I’ve never understood Passion Sunday. It has always seemed redundant to me in light of the triduum, The Three Days: Maundy Thursday, Good Friday, Easter. I’m not even entirely sure of its history, though it seems to me that perhaps churches started observing “Passion Sunday” out of either a desire to hear the passion narrative from a gospel other than John (John’s story is read on Good Friday) or because they wanted to make sure people heard the story, since some of them might not stick around through the full Holy Week observation.
Does this conglomeration fit our contemporary needs? Should Palm Sunday be its own thing? Should those churches (of which my own is an example) that observe only the Palm Sunday aspect of this day reconsider including the passion story, despite hearing it again on Good Friday?
Perhaps this is especially a concern in year A, when these Lenten gospel texts get pretty darned long—to read the whole passion story on Palm Sunday seems like unnecessary torture for the average worshiper who’s gone through several weeks of long gospel readings already;
What are your thoughts? Is this a consideration in your own congregation?




2 comments:
The history and development of the “Palm Sunday of the Passion of the Christ” is complex, and explained in one of my favorite books, Adolf Adam's The Liturgical Year. In the early 400s, Eastern Christians apparently gathered on the Mount of Olives for a service of scripture, then processed into Jerusalem with palm or olive branches. Later, the West had the service, but with an “anointing” emphasis. Although there was no palm procession, the Gospel reading was always the entrance into Jerusalem. In the Middle Ages (of course!), the focus on the palms themselves and their rituals blossomed (we do love our tangible devotional things). As I understand it, the 6th Sunday of Lent was the start of “Passiontide.” Matthew’s passion acount was read, I think. Mark was read on Tuesday, Luke on Wednesday, the Last Supper on Friday, and John - who gives the theological, paradoxical climax of the week – on Friday. There was not such a separation between Palm Sunday and the Triduum. The week focuses and telescopes in on the cross.

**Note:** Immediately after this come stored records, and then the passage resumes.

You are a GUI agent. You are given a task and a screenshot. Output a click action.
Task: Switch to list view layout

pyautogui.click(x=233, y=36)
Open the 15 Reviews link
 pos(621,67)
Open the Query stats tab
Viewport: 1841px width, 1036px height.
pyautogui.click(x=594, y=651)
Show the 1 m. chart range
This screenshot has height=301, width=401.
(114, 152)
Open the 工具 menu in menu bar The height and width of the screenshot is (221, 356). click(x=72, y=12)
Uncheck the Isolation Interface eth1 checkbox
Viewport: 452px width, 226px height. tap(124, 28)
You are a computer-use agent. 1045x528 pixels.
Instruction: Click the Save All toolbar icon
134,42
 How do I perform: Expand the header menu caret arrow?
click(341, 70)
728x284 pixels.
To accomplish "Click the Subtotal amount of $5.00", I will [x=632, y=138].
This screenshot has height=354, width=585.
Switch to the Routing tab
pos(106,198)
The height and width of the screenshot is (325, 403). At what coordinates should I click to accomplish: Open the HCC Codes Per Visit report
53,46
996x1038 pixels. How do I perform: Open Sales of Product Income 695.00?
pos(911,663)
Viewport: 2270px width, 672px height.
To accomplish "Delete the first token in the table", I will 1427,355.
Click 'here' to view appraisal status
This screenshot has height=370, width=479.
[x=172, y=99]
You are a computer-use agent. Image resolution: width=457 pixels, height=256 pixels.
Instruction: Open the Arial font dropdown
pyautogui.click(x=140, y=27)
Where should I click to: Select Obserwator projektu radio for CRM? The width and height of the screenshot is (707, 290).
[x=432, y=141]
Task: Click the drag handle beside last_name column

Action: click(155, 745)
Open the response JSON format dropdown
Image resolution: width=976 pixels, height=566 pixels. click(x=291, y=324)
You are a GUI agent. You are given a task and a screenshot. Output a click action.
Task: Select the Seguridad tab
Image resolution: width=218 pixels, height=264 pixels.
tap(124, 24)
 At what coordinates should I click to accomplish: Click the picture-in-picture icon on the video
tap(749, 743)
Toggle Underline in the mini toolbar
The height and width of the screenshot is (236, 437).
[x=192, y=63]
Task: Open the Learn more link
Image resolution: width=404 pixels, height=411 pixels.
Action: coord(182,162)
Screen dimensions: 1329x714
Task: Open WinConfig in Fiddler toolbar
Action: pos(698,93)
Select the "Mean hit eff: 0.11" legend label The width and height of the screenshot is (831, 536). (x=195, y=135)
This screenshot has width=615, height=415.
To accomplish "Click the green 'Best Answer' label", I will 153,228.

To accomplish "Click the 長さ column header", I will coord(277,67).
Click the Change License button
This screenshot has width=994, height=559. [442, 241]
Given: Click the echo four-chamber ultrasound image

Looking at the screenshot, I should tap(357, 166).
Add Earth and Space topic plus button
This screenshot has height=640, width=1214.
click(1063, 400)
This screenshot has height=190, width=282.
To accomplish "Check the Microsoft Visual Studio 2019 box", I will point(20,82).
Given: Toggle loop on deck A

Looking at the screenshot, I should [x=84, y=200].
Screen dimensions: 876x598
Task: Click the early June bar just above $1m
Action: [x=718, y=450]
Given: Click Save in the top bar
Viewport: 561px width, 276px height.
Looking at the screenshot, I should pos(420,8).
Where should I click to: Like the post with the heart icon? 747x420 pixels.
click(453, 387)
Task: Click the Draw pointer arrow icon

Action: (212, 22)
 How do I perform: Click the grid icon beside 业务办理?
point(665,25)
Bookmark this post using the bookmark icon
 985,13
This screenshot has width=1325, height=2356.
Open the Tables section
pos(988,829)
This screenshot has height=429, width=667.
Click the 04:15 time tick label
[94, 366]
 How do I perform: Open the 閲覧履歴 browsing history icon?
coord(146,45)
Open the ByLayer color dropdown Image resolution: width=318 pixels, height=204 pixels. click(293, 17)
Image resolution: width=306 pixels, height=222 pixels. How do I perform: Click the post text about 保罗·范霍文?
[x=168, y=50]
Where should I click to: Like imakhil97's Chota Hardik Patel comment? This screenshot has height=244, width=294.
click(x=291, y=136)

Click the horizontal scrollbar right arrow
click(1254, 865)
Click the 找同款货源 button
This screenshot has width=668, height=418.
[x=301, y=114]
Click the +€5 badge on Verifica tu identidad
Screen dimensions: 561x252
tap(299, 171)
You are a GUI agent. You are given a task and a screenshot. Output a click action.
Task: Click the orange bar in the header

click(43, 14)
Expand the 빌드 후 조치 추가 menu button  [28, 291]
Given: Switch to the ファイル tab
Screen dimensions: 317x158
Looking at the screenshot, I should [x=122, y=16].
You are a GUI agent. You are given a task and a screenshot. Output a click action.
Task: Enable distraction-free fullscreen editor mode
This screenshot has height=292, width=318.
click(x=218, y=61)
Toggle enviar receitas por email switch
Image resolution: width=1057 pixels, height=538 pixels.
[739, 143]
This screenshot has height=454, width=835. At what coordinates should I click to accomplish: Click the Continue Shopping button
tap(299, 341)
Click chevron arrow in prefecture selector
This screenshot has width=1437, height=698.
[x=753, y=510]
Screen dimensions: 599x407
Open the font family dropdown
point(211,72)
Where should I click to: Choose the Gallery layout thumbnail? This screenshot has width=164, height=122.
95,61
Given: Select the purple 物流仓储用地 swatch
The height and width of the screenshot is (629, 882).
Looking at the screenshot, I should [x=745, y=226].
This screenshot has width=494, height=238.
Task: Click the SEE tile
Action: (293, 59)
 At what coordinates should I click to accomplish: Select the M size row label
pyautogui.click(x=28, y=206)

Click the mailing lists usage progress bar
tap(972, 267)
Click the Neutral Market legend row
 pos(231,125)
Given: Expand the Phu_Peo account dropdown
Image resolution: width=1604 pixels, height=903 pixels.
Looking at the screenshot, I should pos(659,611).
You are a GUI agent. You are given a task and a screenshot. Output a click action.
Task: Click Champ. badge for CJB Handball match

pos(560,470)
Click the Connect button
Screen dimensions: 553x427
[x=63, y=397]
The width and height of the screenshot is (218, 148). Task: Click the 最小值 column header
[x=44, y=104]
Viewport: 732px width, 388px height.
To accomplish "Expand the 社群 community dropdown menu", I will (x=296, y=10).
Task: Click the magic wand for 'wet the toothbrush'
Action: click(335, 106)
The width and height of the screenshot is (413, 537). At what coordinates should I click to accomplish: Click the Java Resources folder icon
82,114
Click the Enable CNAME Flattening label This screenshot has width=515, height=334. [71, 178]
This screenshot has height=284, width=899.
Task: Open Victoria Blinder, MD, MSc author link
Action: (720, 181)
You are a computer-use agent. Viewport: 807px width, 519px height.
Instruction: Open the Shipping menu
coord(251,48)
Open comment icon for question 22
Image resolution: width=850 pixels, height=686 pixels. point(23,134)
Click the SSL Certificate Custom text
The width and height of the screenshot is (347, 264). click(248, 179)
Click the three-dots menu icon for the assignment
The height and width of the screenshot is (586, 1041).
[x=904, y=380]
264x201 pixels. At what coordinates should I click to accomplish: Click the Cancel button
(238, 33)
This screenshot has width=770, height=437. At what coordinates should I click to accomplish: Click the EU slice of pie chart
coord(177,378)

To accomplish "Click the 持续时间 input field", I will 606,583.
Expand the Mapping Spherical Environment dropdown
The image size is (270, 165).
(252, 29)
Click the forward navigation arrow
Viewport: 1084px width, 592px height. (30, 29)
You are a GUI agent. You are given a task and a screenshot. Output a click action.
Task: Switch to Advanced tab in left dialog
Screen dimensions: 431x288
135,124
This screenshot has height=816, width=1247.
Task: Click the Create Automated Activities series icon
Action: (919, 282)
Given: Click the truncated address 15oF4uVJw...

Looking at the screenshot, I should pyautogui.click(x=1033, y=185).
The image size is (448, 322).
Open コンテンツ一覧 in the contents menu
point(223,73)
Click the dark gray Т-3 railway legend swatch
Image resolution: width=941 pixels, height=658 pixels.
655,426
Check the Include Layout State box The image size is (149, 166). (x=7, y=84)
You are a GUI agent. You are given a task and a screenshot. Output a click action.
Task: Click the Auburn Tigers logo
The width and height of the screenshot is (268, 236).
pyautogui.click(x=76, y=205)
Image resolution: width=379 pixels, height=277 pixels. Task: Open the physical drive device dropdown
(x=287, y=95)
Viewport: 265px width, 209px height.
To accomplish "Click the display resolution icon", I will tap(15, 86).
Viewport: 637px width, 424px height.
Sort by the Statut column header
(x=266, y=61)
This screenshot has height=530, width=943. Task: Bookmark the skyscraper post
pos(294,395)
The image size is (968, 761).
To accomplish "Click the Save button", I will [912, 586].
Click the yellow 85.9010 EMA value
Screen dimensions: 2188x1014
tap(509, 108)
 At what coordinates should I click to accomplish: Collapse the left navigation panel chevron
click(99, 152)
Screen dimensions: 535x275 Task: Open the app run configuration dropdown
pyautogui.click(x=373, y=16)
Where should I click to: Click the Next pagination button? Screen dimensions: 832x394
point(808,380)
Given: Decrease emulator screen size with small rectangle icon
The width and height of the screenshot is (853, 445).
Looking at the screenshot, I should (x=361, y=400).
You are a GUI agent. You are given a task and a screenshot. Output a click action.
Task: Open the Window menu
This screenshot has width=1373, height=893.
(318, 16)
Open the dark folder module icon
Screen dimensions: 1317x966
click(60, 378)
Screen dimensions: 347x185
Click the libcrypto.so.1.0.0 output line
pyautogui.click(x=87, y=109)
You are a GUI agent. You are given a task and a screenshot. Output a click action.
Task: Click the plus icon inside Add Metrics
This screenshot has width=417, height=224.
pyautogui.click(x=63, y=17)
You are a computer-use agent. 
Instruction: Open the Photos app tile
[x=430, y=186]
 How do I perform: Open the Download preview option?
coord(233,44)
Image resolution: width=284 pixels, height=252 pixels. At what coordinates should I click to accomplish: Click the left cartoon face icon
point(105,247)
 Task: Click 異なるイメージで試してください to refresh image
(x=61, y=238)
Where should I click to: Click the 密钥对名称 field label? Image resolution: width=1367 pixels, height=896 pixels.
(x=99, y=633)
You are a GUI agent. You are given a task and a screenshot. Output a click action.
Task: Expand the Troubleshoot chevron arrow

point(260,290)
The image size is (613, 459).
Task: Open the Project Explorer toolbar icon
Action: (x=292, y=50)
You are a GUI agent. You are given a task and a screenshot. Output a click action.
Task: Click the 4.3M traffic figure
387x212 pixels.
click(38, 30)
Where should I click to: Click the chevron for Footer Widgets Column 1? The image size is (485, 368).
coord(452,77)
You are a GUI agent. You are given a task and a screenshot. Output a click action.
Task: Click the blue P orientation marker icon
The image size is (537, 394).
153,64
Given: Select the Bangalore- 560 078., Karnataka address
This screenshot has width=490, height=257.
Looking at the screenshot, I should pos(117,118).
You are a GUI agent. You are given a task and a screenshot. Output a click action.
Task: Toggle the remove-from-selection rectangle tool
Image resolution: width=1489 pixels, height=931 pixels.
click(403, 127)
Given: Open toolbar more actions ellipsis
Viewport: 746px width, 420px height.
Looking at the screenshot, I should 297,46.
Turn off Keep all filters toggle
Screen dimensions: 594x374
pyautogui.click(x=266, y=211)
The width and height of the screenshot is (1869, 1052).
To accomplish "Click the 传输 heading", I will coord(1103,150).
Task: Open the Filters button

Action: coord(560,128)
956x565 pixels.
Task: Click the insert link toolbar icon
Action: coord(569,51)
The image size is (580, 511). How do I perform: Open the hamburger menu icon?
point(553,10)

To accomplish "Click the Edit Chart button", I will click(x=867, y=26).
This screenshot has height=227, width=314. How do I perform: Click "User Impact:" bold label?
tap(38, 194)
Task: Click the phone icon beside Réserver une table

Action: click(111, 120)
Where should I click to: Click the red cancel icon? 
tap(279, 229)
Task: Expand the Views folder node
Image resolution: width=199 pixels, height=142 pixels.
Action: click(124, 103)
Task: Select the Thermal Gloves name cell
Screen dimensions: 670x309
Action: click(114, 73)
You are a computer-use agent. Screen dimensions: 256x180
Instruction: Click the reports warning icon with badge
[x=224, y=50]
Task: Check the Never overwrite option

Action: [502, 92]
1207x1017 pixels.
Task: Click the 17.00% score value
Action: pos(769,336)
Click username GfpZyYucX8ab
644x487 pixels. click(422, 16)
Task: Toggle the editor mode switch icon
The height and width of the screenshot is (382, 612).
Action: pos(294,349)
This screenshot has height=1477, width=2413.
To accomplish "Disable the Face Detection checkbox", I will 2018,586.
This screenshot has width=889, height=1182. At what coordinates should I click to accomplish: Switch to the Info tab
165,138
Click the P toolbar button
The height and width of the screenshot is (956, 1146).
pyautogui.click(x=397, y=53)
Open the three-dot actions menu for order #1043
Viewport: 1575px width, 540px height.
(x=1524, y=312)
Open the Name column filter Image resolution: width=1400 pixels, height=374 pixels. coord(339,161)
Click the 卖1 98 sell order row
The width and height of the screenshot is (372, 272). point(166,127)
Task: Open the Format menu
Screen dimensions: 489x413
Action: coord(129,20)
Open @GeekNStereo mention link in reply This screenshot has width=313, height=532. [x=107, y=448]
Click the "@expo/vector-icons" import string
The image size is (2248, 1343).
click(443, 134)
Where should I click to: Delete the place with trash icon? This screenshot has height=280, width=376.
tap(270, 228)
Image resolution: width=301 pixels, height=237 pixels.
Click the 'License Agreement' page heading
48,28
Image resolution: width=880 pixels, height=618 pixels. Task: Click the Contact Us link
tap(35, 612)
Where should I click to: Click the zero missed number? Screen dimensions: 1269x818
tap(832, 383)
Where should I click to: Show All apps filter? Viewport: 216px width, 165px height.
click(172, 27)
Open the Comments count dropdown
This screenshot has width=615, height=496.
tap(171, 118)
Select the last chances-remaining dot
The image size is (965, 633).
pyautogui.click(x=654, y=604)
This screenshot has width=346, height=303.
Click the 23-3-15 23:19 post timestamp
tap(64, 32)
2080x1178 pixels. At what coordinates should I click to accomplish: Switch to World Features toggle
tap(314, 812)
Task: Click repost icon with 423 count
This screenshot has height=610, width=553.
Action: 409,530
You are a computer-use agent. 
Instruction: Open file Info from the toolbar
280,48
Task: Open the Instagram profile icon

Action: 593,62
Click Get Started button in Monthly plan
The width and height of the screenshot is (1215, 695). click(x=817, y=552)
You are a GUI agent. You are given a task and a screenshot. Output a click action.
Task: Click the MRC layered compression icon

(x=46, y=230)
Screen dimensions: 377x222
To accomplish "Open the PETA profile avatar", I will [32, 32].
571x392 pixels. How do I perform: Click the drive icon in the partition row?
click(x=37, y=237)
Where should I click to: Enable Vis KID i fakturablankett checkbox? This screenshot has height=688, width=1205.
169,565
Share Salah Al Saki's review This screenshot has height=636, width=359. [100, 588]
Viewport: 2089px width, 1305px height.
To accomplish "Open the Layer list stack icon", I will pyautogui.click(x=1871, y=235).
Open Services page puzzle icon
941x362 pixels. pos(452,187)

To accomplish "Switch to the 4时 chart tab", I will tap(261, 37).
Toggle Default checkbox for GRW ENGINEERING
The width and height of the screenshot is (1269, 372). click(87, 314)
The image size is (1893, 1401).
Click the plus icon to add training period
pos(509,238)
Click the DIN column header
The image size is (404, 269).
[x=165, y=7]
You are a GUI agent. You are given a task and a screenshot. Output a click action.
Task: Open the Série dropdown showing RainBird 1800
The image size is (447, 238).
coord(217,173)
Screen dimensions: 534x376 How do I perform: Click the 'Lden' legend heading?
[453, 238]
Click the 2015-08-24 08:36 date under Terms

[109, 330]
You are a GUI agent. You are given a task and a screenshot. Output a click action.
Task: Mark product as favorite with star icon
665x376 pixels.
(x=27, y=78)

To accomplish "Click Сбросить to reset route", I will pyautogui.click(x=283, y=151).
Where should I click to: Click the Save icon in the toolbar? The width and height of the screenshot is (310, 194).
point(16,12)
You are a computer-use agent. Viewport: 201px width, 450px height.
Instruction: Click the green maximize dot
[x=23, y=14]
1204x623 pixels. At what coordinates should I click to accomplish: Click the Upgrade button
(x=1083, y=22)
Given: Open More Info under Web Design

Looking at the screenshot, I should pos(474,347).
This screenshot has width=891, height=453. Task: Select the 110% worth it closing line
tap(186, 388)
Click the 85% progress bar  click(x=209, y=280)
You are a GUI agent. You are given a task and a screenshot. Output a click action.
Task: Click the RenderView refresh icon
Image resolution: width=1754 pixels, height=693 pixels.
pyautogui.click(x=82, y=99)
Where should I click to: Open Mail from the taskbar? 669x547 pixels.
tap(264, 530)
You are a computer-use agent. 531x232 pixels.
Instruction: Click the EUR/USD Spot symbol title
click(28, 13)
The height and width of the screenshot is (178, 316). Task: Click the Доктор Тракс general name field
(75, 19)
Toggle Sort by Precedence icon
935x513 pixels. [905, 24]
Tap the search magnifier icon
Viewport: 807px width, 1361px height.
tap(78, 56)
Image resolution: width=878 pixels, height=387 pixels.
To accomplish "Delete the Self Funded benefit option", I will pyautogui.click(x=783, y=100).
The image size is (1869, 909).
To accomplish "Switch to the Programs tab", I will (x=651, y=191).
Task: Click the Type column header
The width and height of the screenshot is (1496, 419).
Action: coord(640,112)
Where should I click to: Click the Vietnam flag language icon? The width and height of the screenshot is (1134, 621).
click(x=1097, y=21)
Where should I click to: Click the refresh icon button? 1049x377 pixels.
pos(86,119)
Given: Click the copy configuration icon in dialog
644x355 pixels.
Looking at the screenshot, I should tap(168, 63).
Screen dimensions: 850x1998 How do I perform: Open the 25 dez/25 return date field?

The point is not that we fashion Palm-Passion Sunday to fit our desires and needs; rather, just the opposite. We are shaped by the day and pulled into the crux (cross) of the matter. There can be no procession without the passion, or vice versa. The procession takes us reluctantly from Bethany and the comfort and companionship of a great friend and teacher, into Jerusalem and its pain and death.
I find this Sunday to be exhausting (partly because the choir sings at both services, which last 90 minutes each), but mainly because of the unfolding of events rolling us now rapidly forward and the realization that this is not about God exerting triumph through glory and power, but about God becoming vulnerable, weak, persecuted,killed, and triumphant through love. Everyone loves a parade. We jump on board. But then we find out that the parade is leading us somewhere - to a destination much more profound. It’s a trip with a triumphant ending, but first makes its way through painful streets and porticos.
Pastorally, I suppose the Passion accounts can be carefully abbreviated. We can explain the purpose of walking the entire lengthy path – why we “torture” ourselves with long readings. Or we can just do it, unapologetically, year after year, trusting that it will sink into our hearts.
We watch Jesus “ride on in lowly pomp – to die.”
Thanks for the history, Mark. That makes much more sense now, because it's clear that Palm/Passion Sunday was part of a larger context. The awkwardness I sense in it today (at least in my own experience) obviously comes from not celebrating those other days (Monday, Tuesday, Wednesday) which makes Palm/Passion Sunday feel so disconnected from the Triduum.
And of course you're right about being disciplined by the tradition rather than trying to personalize it according to our whims, because while pastoral concerns are important, at some point you risk throwing out the baby with the bath water--you completely change the life-giving nature of the tradition and it can no longer serve to shape the community.
And again, you're right about needing the palm and the passion, just like Easter and Good Friday are wedded together. We need to be reminded that this parade still points us to the cross, that Jesus is riding toward his death.